Animal knees vs. human knees

Whose knees are backwards: mine or my cat’s?

Both your knees and a cat’s knees bend in the same direction. What you think of as the cat’s hind knees, which seem to bend backward relative to your knee, is actually the joint between the lower leg bone (tibia) and the ankle. The lower “leg” of the cat is actually the upper part of the foot, composed of elongated metatarsals. Compared to humans, cats walk on tip-toe.

Here’s a diagram of a cat’s skeleton.

I was thinking about this very thing the other day.

Why do almost all animals tiptoe, besides humans?

Birds don’t, generally, either. We have something in common with them.

It seems to me that keeping your feet flat on the ground like humans is great for standing around doing nothing, but the tip-toe set-up is more suited for critters who may move around a lot, like my cat.

I can assure you our early human and proto-human ancestors spent precious little time “standing around doing nothing,” as that was likely to have gotten them on a predator’s menu.

Plus, lots of herbivores stand around doing nothing, and they also walk on their toes (even when those toes are hooves).

It just seems having that extra joint there is useful for a lot of animals to be quicker and nimbler. And we just go around stomping on things.

It’s not true of all animals, but rather mainly those adapted for running. Long legs are more efficienct for running, and elongating the foot bones is a good way to achieve longer legs. The animals we are most familiar with, ungulates and carnivores, are generally adapted for running. Dogs and cats walk on the “balls” of their feet; cattle and horses actually walk on the tips of their toes. Bears are an exception; they walk flat-footed like us.

Humans are adapted to some extent for running, but in our case we had to make do with a basic primate foot, and achieved a longer leg by elongating the leg bones alone.

Birds also walk on “tip-toe” as it were; they walk on their metatarsals (actually fused with part of the ankle bones). That’s why a bird’s “knee” also appears to be backwards relative to ours; the true knee is close to the body and concealed by feathers.

Neat. I always though bird feet were true feet, if there is such a thing.

Technically, in vertebrate anatomy the manus (front foot) and pes (hind foot) include the metacarpals (front foot) and metatarsals (hind foot) plus the phalanges (finger/toe bones). In humans the metacarpals make up the palm of the hand, and the metatarsals the sole of the foot. The manus and pes do not include the carpals (wrist) and tarsals (ankle); however in humans and many other animals they are effectively part of the hand and foot. Our heel, for example, is composed of one of the ankle bones.

Bird feet are composed of just the phalanges, attached to the bottom of a bone called the tarsometatarsus, which represents a fusion of the metatarsals with some of the tarsal elements.

Ask your elephant.

My WAG at this is that since most animals walk on all fours, this position is conducive to walking on one’s toes (try walking on hands and knees, with your feet flat on the ground. now, try again on your tiptoes. the latter, of course, being much easier)
Bears and elephants, owing to their mass, adapted differently, to better support their weight.

Again, just a WAG.

S^G

The joints are actually roughly the same.
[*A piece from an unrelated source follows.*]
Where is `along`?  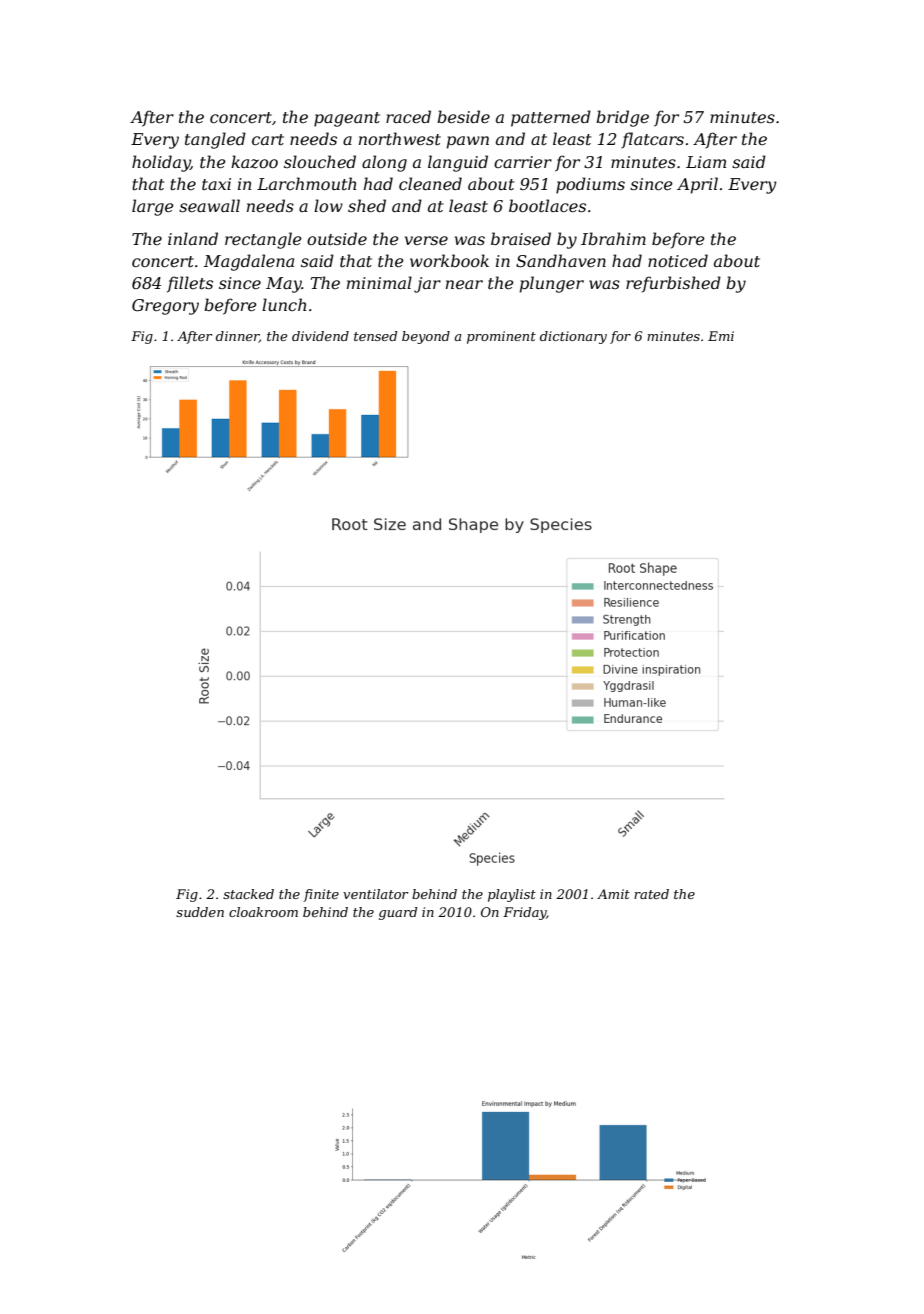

Dogs and cat are essentially running on their fingers/toes. The first joint above their paw is equivalent to our wrist/heel.

All of the primates are plantigrade though, correct? One of our own little family peculiarities, so to speak. :slight_smile:

This thread actually makes me wonder the opposite question as the OP: Why do all animals legs bend the same way? That is, why does everything have the vertex of the knee on the front of the leg, and the vertex of the ankle on the back. It seems like this could just as well be reversed. Is it just too hard for an animal with reversed legs to run? Or is it just that everything evolved from a common ancestor with legs going one way (cartoon-style legged fish?), and no one ever had the right mutation to flip them around?
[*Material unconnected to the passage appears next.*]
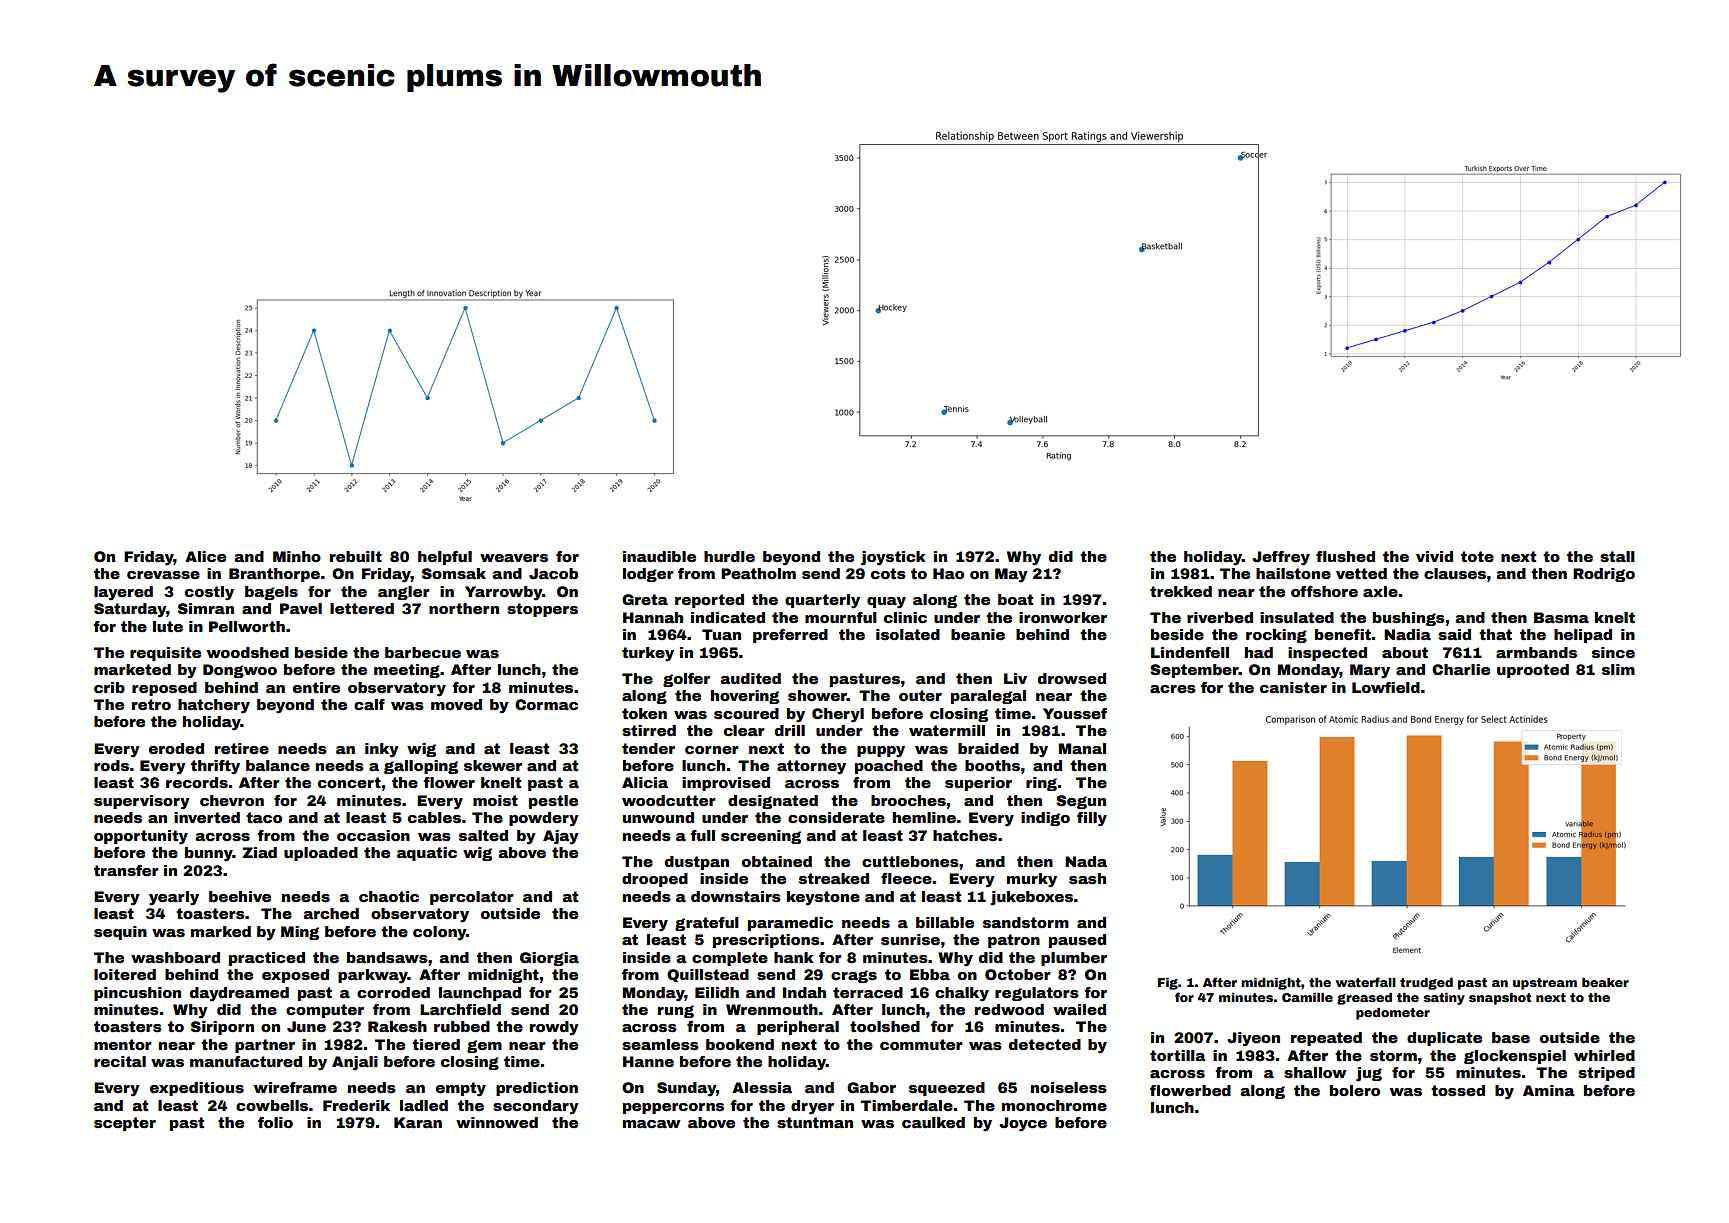  I want to click on indigo, so click(1045, 819).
The direction of the knees determines the direction of the walking. If the knees were swapped to point the other way, then you’d walk the other way, and therefore the head would need to face the other way, in which case it ends up all the same as the current arrangement.

But I can walk backwards with my current legs, so presumably I could also walk forwards with reversed legs. Admittedly, walking backwards is more difficult, but I think this is mostly because I can’t see where I’m going.
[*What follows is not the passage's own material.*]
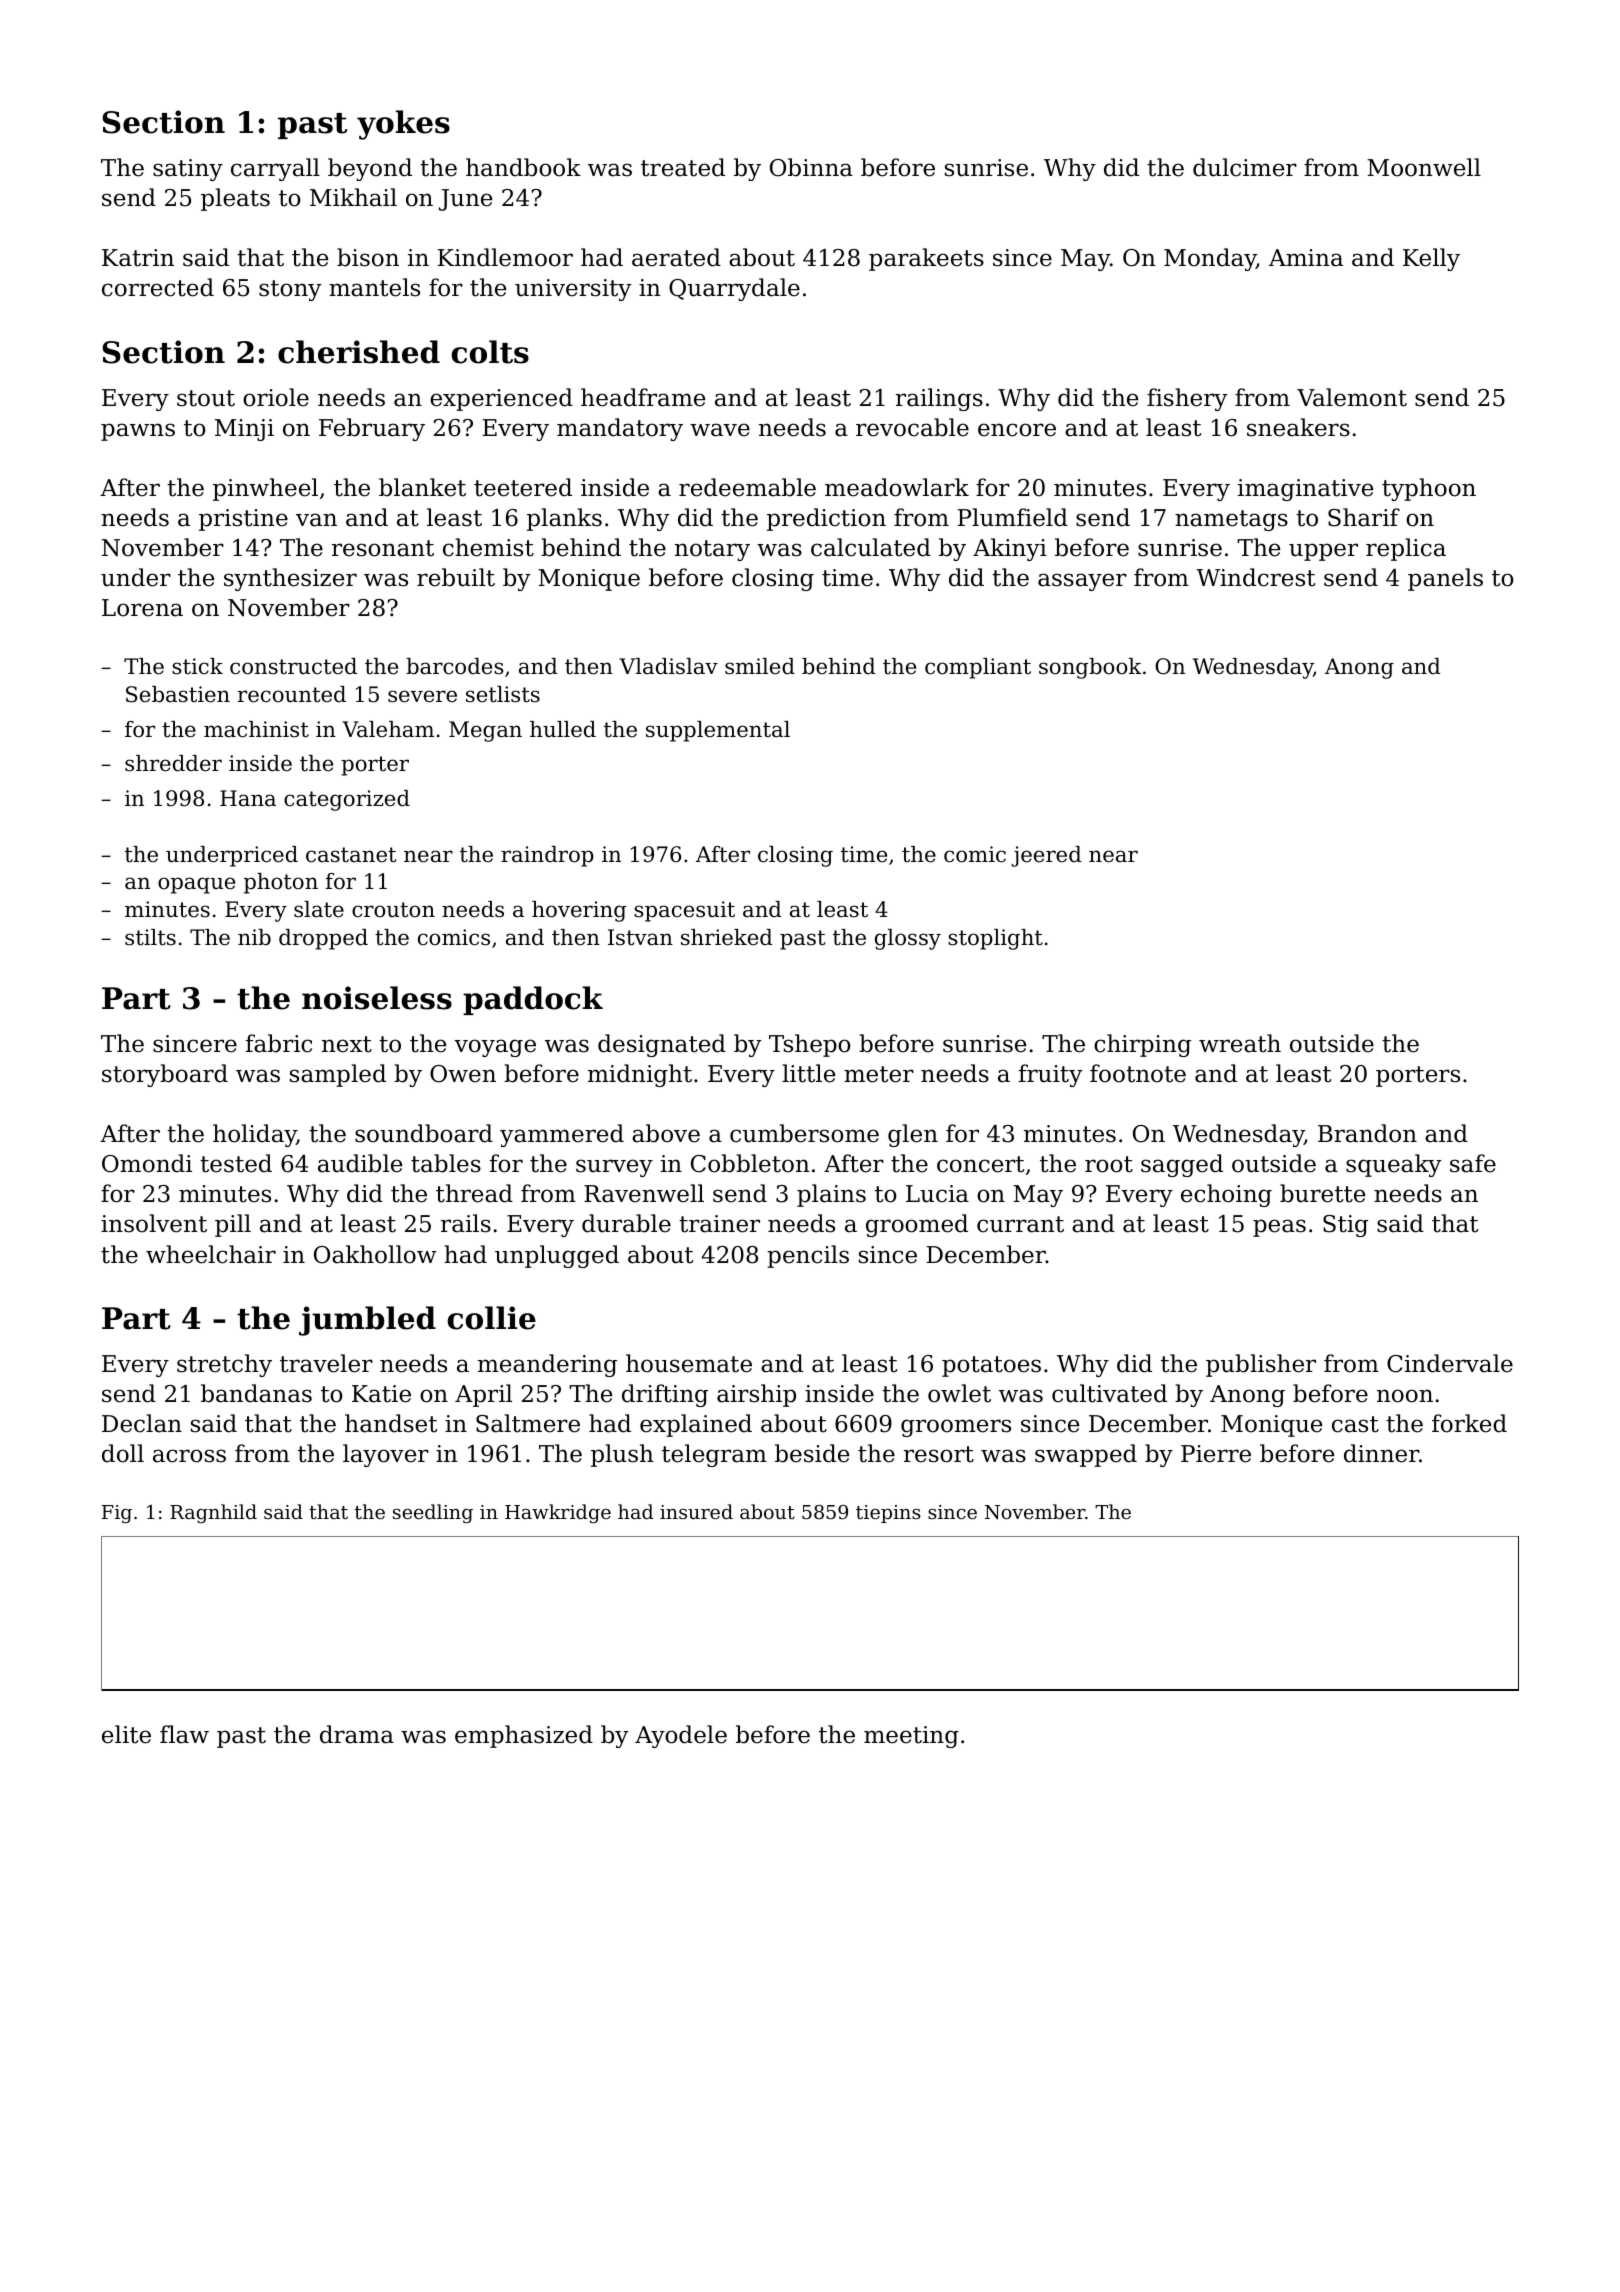  What do you see at coordinates (871, 547) in the image?
I see `calculated` at bounding box center [871, 547].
Perhaps walking backwards (or forwards with backwards legs) isn’t as energy efficient?

I am descended in part from the sloth.

This is essentially the answer. The first vertebrates on land had joints that flexed a certain way, and their descendants have essentially followed suit. This goes for flying and swimming forms too.

One exception is bats, which have the hind legs rotated at the hip joint so that they can hang by their feet. Note how in this photo of a vampire bat the hind legs and feet are facing backward from the normal mammalian position.